Vostok 2010 (Восток 2010) was a large-scale Russian military exercise held in Siberia and the country's Far East from June 29 to July 8, 2010. The drill involved at least 20,000 troops, up to 70 warplanes and 30 warships.

==History==
For the first time in Russia's modern history the military exercises involved the warships of three Russian fleets — the Black Sea Fleet, Pacific Fleet and Northern Fleets. Another first was the redeployment of Sukhoi Su-24M frontline bombers and Su-34 multi-role fighters from bases in the European part of Russia 8,000 km away in non-stop flights with two in-flight refuellings. The exercise also marked the first time mechanised infantry airlifted from the Ural Mountains used heavy weapons stored at reserve depots established near the Chinese border.

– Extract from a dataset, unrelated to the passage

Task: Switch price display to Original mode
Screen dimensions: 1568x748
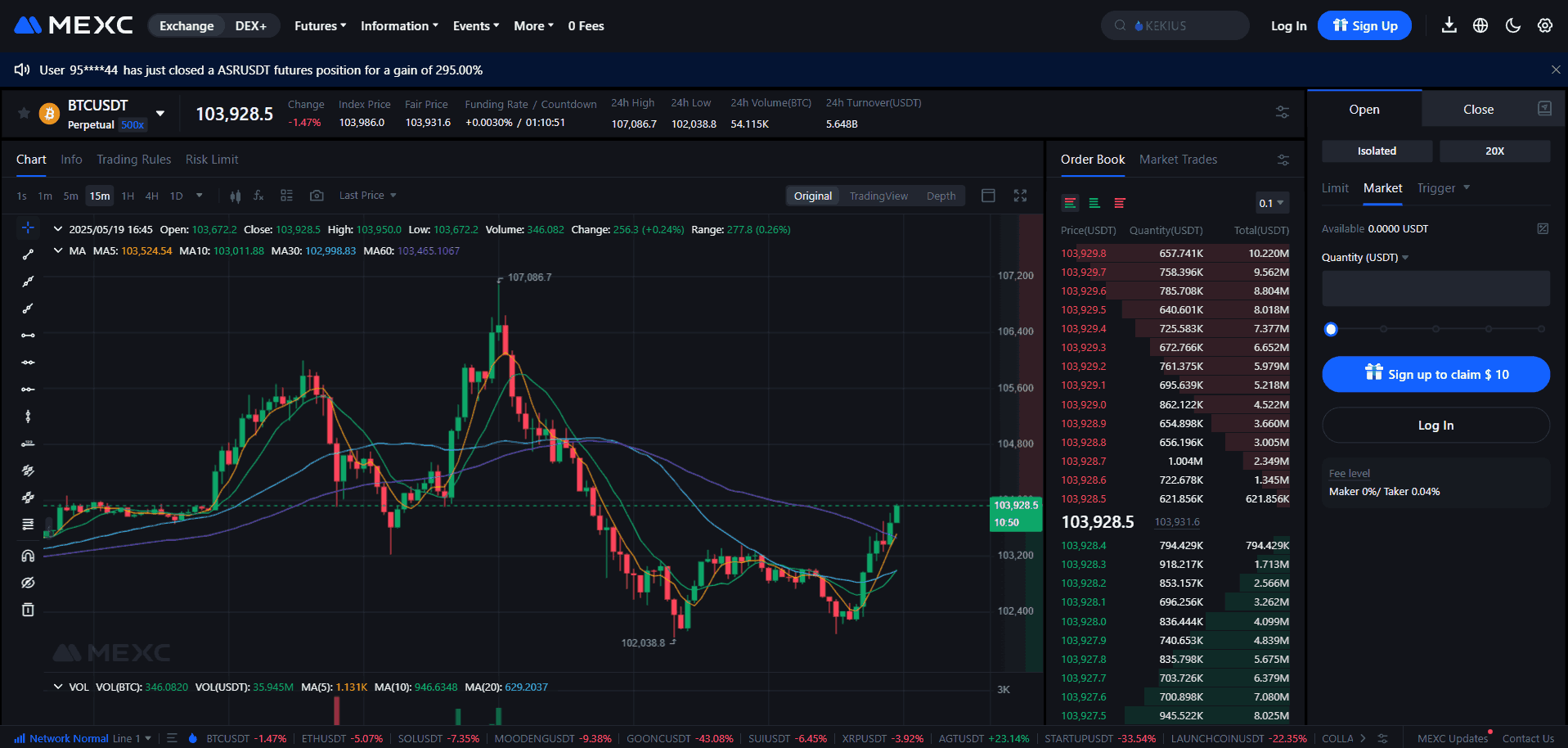Action: pos(811,196)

Colonel-General Nikolay Yegorovich Makarov, chief of the General Staff of the Russian Armed Forces, said that Vostok-2010 would include the firing of live ammunition, simulated airborne assaults and amphibious assault landings. According to the general, the Far East was chosen for its broad expanses, limited infrastructure, and challenging weather and climate. The flagships of the Northern Fleet and the Black Sea Fleet participated in the naval exercises conducted in the Sea of Japan. Russian President Dmitry Medvedev observed the naval exercises of Russia's Pacific fleet while on board the nuclear-powered missile cruiser Pyotr Velikiy (Peter The Great) in the Sea of Japan near Vladivostok, Russia on July 4, 2010.

It has been suggested that both Zapad 2009 and Vostok 2010 (East 2010) exercises involved the simulation of nuclear strikes on enemy forces to de-escalate a conflict; a strategy that has been described few years later as obsolete or abandoned by the Russian forces.